───── RECORDS TO PROCESS
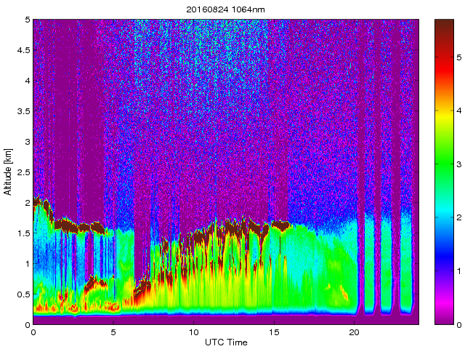Click the y-axis tick label 3.5
Viewport: 465px width, 349px height.
coord(23,111)
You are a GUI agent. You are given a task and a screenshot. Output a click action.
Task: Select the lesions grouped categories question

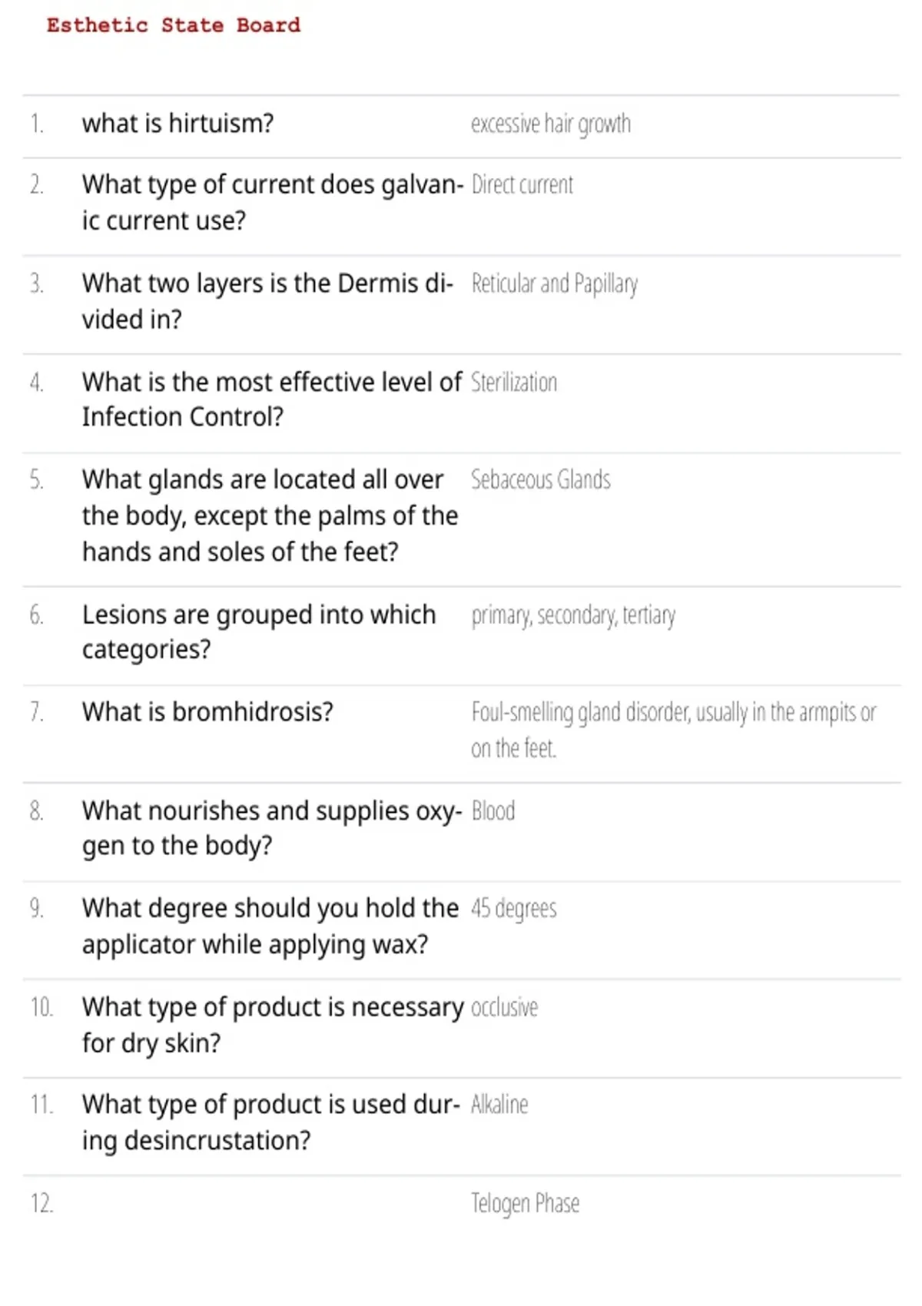[x=259, y=632]

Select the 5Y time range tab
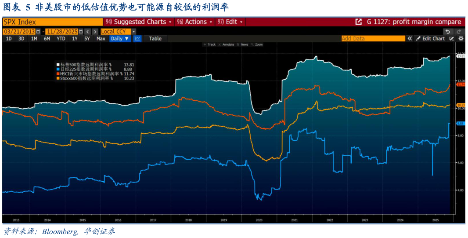87,39
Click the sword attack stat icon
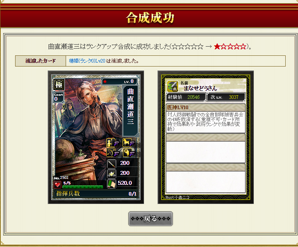The image size is (298, 247). coord(111,164)
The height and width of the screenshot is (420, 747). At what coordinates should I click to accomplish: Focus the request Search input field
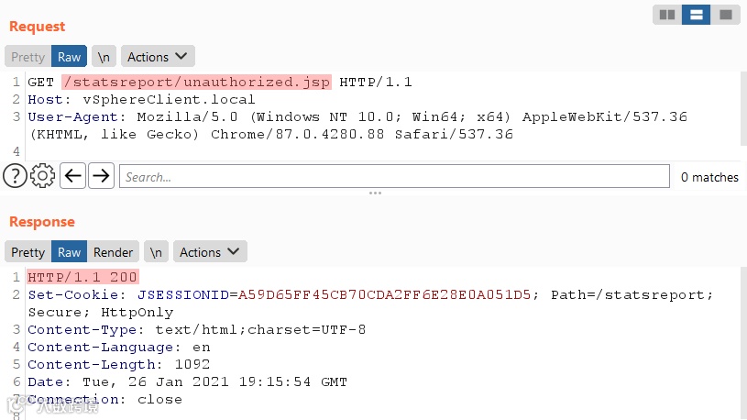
──────────
§ **TASK TO CARRY OUT**: Starting with the line that contains "Task: Select the", give the lines again exactly as they appear through the last line of the data, pictures excluded.

§ **ANSWER**:
Task: Select the lesions grouped categories question

[x=259, y=632]

Select the 5Y time range tab
87,39
Click the sword attack stat icon
The image size is (298, 247). coord(111,164)
The height and width of the screenshot is (420, 747). At what coordinates should I click to accomplish: Focus the request Search input field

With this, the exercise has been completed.